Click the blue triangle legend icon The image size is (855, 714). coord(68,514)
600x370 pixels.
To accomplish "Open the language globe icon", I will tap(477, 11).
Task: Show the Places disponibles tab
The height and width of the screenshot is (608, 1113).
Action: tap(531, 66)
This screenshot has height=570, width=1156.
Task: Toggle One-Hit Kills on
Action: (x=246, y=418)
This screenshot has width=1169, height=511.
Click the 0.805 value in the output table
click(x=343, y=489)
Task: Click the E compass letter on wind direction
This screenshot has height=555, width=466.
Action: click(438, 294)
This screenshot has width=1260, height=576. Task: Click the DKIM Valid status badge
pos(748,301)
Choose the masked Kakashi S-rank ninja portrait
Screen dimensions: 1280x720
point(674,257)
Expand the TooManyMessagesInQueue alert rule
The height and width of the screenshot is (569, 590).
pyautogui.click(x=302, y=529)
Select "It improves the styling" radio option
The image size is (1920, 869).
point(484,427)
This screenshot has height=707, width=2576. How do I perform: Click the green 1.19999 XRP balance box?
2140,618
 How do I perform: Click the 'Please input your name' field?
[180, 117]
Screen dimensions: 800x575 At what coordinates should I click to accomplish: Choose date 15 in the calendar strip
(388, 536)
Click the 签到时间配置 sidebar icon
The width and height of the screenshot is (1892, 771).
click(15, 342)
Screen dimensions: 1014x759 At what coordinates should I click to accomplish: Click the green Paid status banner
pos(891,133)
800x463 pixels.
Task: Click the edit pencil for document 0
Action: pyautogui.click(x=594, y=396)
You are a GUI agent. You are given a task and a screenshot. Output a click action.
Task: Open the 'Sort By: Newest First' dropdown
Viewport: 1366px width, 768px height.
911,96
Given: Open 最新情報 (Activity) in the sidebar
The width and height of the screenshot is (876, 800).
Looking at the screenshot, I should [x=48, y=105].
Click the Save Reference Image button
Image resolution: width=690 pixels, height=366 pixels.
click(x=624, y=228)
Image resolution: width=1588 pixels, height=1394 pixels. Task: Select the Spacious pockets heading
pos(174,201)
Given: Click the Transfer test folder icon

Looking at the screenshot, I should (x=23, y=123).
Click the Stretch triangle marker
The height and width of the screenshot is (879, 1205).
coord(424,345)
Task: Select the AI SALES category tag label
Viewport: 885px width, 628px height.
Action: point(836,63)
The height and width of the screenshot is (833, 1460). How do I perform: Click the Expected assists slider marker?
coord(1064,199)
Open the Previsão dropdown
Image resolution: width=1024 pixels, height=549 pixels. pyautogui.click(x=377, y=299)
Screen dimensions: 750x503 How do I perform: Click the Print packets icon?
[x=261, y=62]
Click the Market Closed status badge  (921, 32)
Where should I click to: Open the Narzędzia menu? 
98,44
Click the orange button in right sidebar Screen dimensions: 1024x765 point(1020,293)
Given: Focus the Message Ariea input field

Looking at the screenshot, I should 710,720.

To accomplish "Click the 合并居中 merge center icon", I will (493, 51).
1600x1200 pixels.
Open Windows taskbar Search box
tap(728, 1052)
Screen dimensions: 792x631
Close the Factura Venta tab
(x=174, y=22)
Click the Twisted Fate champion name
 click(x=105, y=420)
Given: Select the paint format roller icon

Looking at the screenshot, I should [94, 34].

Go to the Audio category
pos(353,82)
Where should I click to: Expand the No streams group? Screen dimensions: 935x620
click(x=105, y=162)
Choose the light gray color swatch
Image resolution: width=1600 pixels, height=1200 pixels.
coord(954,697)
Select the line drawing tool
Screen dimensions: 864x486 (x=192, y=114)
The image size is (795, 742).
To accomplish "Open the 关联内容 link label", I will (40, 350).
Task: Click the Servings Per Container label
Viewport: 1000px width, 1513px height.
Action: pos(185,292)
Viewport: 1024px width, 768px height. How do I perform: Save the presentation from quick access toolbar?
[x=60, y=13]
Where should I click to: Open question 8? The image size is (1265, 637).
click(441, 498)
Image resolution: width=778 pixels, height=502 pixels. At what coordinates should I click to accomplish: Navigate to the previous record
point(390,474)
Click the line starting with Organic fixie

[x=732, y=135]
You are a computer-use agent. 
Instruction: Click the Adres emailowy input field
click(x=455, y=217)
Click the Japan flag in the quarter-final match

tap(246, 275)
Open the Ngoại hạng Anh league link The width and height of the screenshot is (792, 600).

◆ INSTRUCTIONS TO FOLLOW ◆
What's needed is a word-for-word restatement of all the entries.

◆ SOLUTION TO THE PROBLEM ◆
Click the blue triangle legend icon The image size is (855, 714). coord(68,514)
600x370 pixels.
To accomplish "Open the language globe icon", I will tap(477, 11).
Task: Show the Places disponibles tab
The height and width of the screenshot is (608, 1113).
Action: tap(531, 66)
This screenshot has height=570, width=1156.
Task: Toggle One-Hit Kills on
Action: (x=246, y=418)
This screenshot has width=1169, height=511.
Click the 0.805 value in the output table
click(x=343, y=489)
Task: Click the E compass letter on wind direction
This screenshot has height=555, width=466.
Action: click(438, 294)
This screenshot has width=1260, height=576. Task: Click the DKIM Valid status badge
pos(748,301)
Choose the masked Kakashi S-rank ninja portrait
Screen dimensions: 1280x720
point(674,257)
Expand the TooManyMessagesInQueue alert rule
The height and width of the screenshot is (569, 590).
pyautogui.click(x=302, y=529)
Select "It improves the styling" radio option
The image size is (1920, 869).
point(484,427)
This screenshot has height=707, width=2576. How do I perform: Click the green 1.19999 XRP balance box?
2140,618
 How do I perform: Click the 'Please input your name' field?
[180, 117]
Screen dimensions: 800x575 At what coordinates should I click to accomplish: Choose date 15 in the calendar strip
(388, 536)
Click the 签到时间配置 sidebar icon
The width and height of the screenshot is (1892, 771).
click(15, 342)
Screen dimensions: 1014x759 At what coordinates should I click to accomplish: Click the green Paid status banner
pos(891,133)
800x463 pixels.
Task: Click the edit pencil for document 0
Action: pyautogui.click(x=594, y=396)
You are a GUI agent. You are given a task and a screenshot. Output a click action.
Task: Open the 'Sort By: Newest First' dropdown
Viewport: 1366px width, 768px height.
911,96
Given: Open 最新情報 (Activity) in the sidebar
The width and height of the screenshot is (876, 800).
Looking at the screenshot, I should [x=48, y=105].
Click the Save Reference Image button
Image resolution: width=690 pixels, height=366 pixels.
click(x=624, y=228)
Image resolution: width=1588 pixels, height=1394 pixels. Task: Select the Spacious pockets heading
pos(174,201)
Given: Click the Transfer test folder icon

Looking at the screenshot, I should (x=23, y=123).
Click the Stretch triangle marker
The height and width of the screenshot is (879, 1205).
coord(424,345)
Task: Select the AI SALES category tag label
Viewport: 885px width, 628px height.
Action: point(836,63)
The height and width of the screenshot is (833, 1460). How do I perform: Click the Expected assists slider marker?
coord(1064,199)
Open the Previsão dropdown
Image resolution: width=1024 pixels, height=549 pixels. pyautogui.click(x=377, y=299)
Screen dimensions: 750x503 How do I perform: Click the Print packets icon?
[x=261, y=62]
Click the Market Closed status badge  (921, 32)
Where should I click to: Open the Narzędzia menu? 
98,44
Click the orange button in right sidebar Screen dimensions: 1024x765 point(1020,293)
Given: Focus the Message Ariea input field

Looking at the screenshot, I should 710,720.

To accomplish "Click the 合并居中 merge center icon", I will (493, 51).
1600x1200 pixels.
Open Windows taskbar Search box
tap(728, 1052)
Screen dimensions: 792x631
Close the Factura Venta tab
(x=174, y=22)
Click the Twisted Fate champion name
 click(x=105, y=420)
Given: Select the paint format roller icon

Looking at the screenshot, I should [94, 34].

Go to the Audio category
pos(353,82)
Where should I click to: Expand the No streams group? Screen dimensions: 935x620
click(x=105, y=162)
Choose the light gray color swatch
Image resolution: width=1600 pixels, height=1200 pixels.
coord(954,697)
Select the line drawing tool
Screen dimensions: 864x486 (x=192, y=114)
The image size is (795, 742).
To accomplish "Open the 关联内容 link label", I will (40, 350).
Task: Click the Servings Per Container label
Viewport: 1000px width, 1513px height.
Action: pos(185,292)
Viewport: 1024px width, 768px height. How do I perform: Save the presentation from quick access toolbar?
[x=60, y=13]
Where should I click to: Open question 8? The image size is (1265, 637).
click(441, 498)
Image resolution: width=778 pixels, height=502 pixels. At what coordinates should I click to accomplish: Navigate to the previous record
point(390,474)
Click the line starting with Organic fixie

[x=732, y=135]
You are a computer-use agent. 
Instruction: Click the Adres emailowy input field
click(x=455, y=217)
Click the Japan flag in the quarter-final match

tap(246, 275)
Open the Ngoại hạng Anh league link The width and height of the screenshot is (792, 600).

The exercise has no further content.